- DIRECTIONS FOR THIS TASK:
Would you return the listing exactly as written, apart from its pictures?

━━ DATA SHOWN

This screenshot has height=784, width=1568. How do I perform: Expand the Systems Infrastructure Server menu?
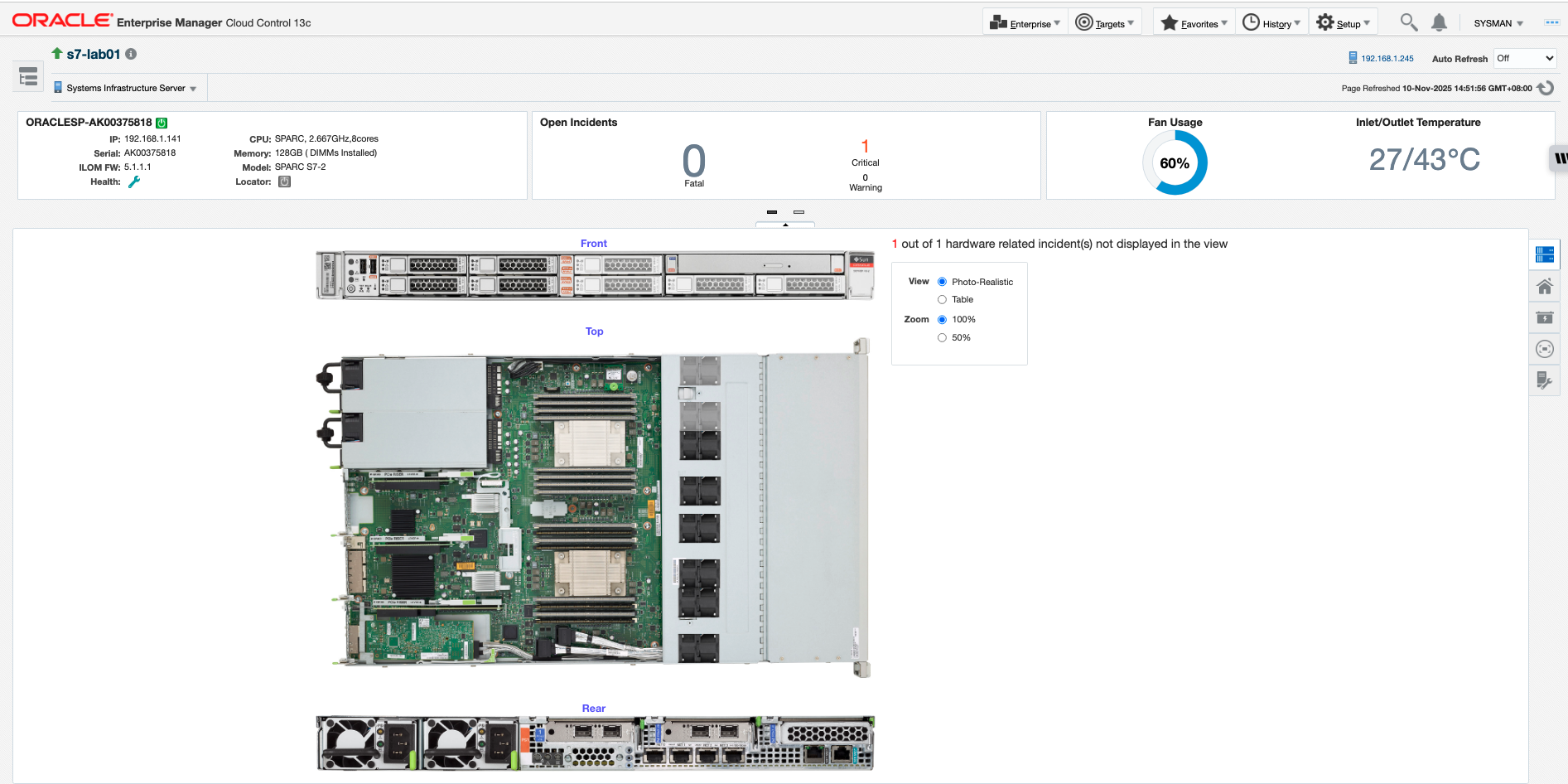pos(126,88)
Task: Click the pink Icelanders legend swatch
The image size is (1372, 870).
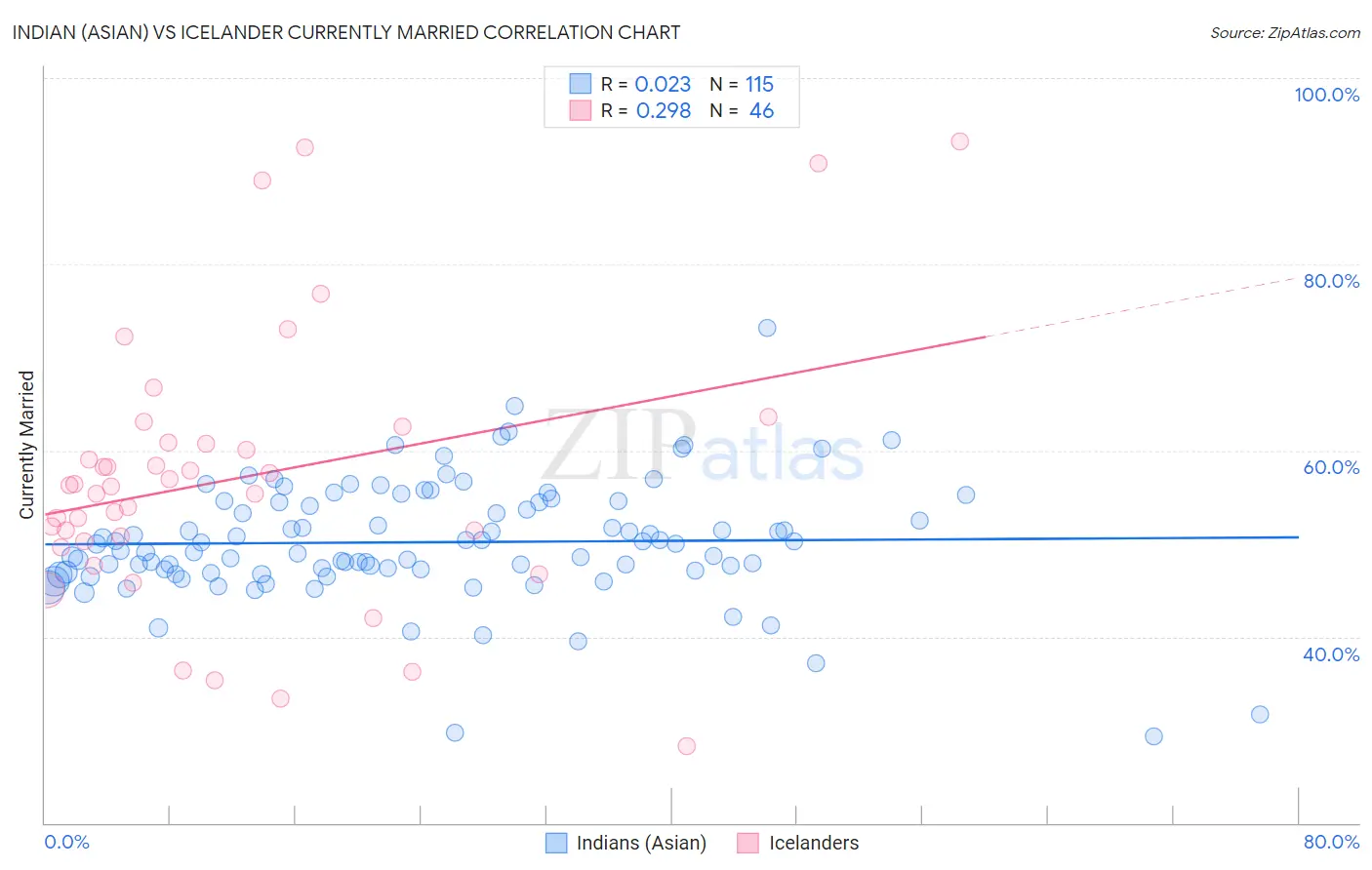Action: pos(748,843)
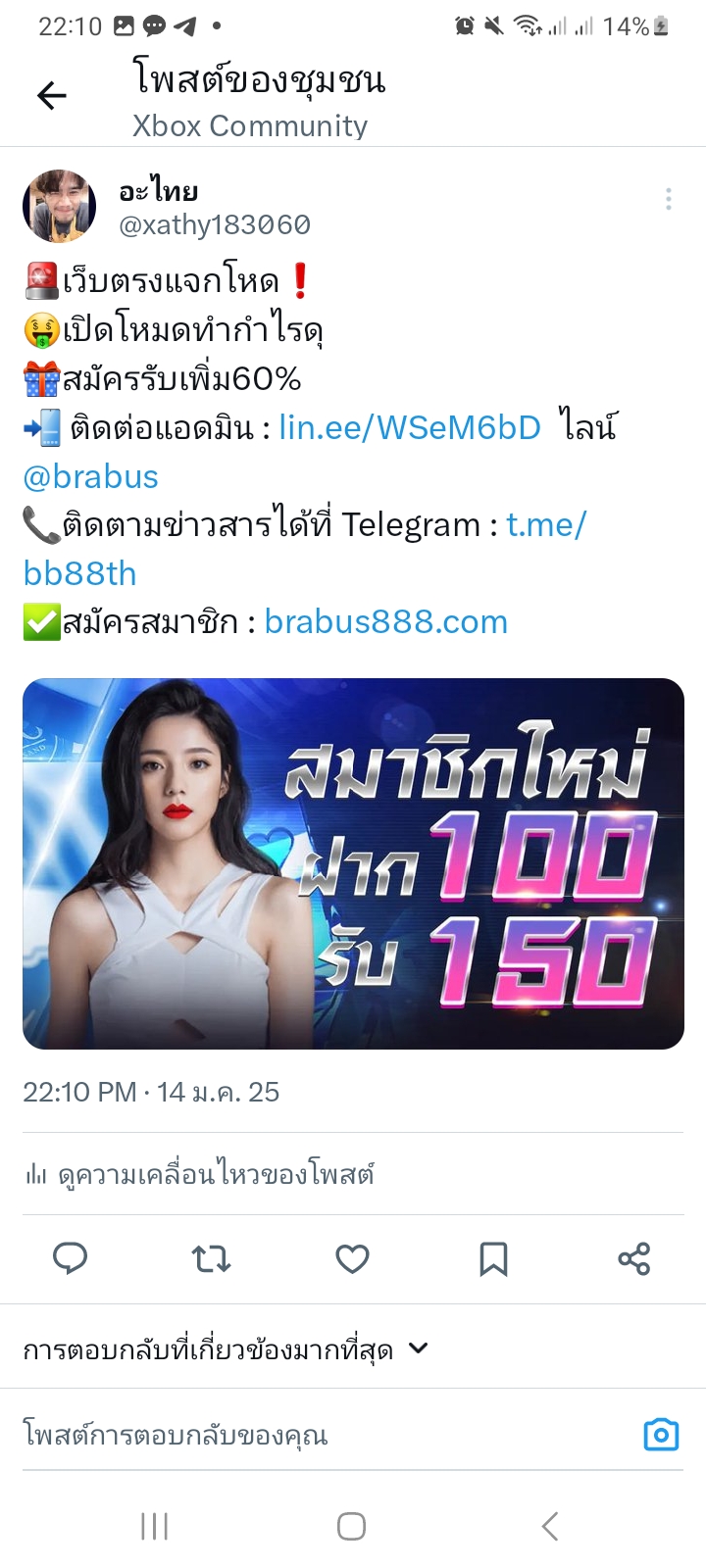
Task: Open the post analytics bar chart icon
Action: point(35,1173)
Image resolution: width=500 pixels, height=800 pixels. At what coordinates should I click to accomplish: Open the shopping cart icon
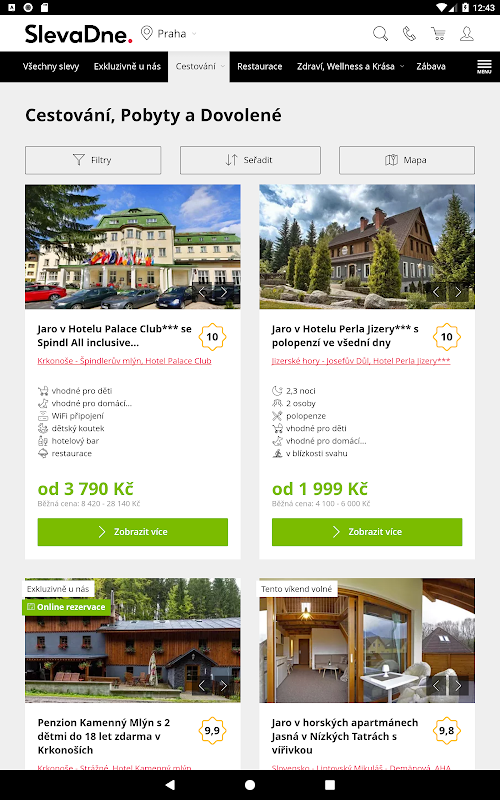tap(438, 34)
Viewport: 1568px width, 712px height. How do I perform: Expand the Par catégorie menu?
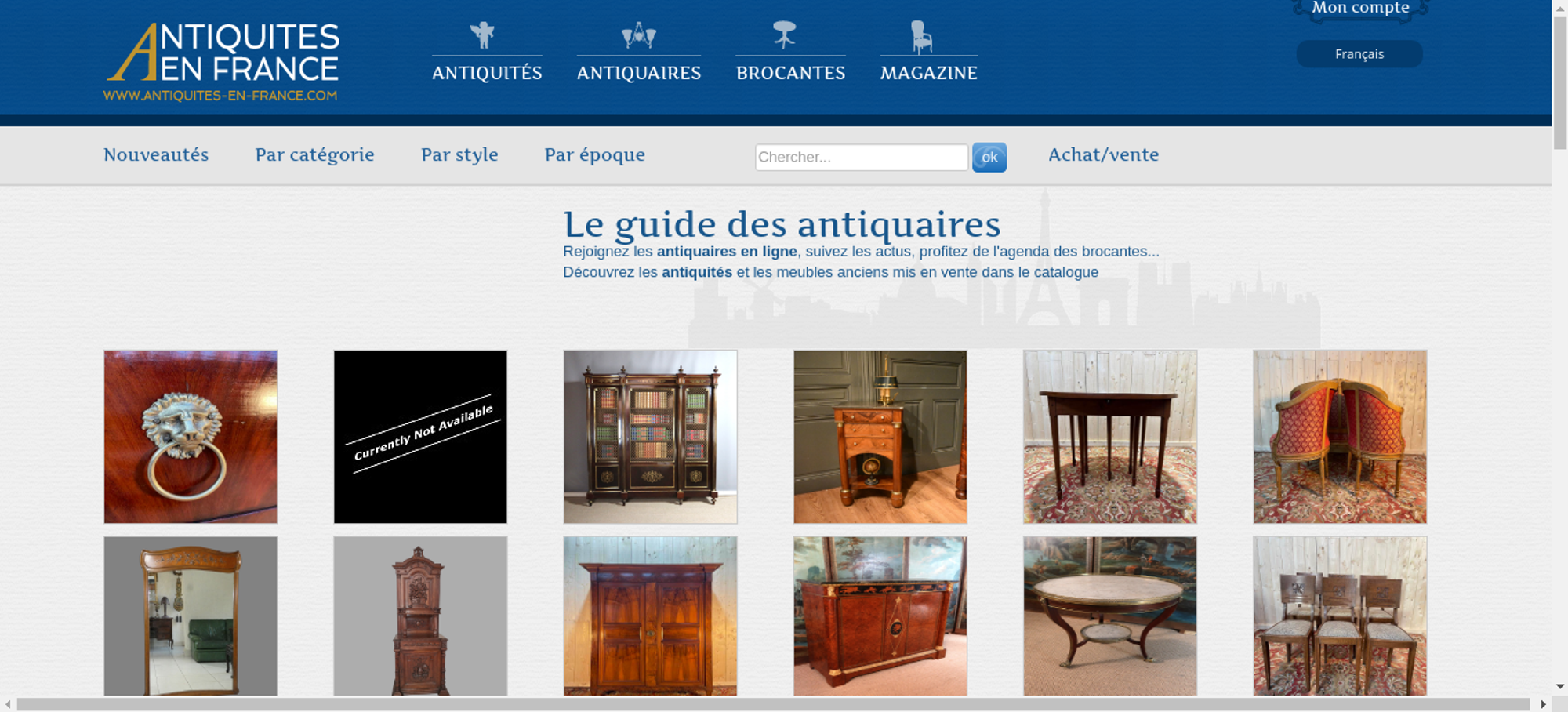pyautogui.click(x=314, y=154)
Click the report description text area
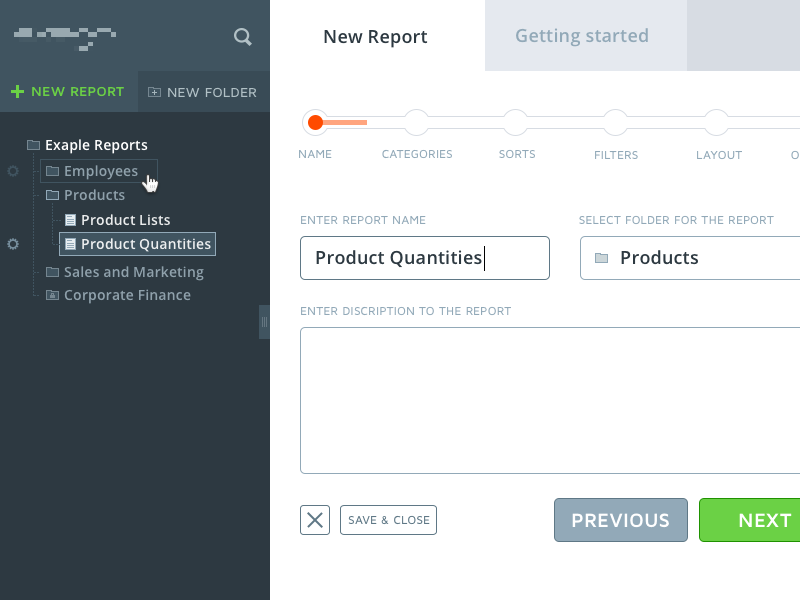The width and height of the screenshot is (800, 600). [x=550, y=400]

━━━━

- RESULT OF THE TASK:
This screenshot has height=784, width=1568. How do I perform: Expand the Systems Infrastructure Server menu?
pos(126,88)
Task: Click the pink Icelanders legend swatch
The image size is (1372, 870).
Action: pos(748,843)
Task: Open the post analytics bar chart icon
Action: point(35,1173)
Image resolution: width=500 pixels, height=800 pixels. At what coordinates should I click to accomplish: Open the shopping cart icon
tap(438, 34)
Viewport: 1568px width, 712px height. How do I perform: Expand the Par catégorie menu?
pyautogui.click(x=314, y=154)
Click the report description text area
The width and height of the screenshot is (800, 600). [x=550, y=400]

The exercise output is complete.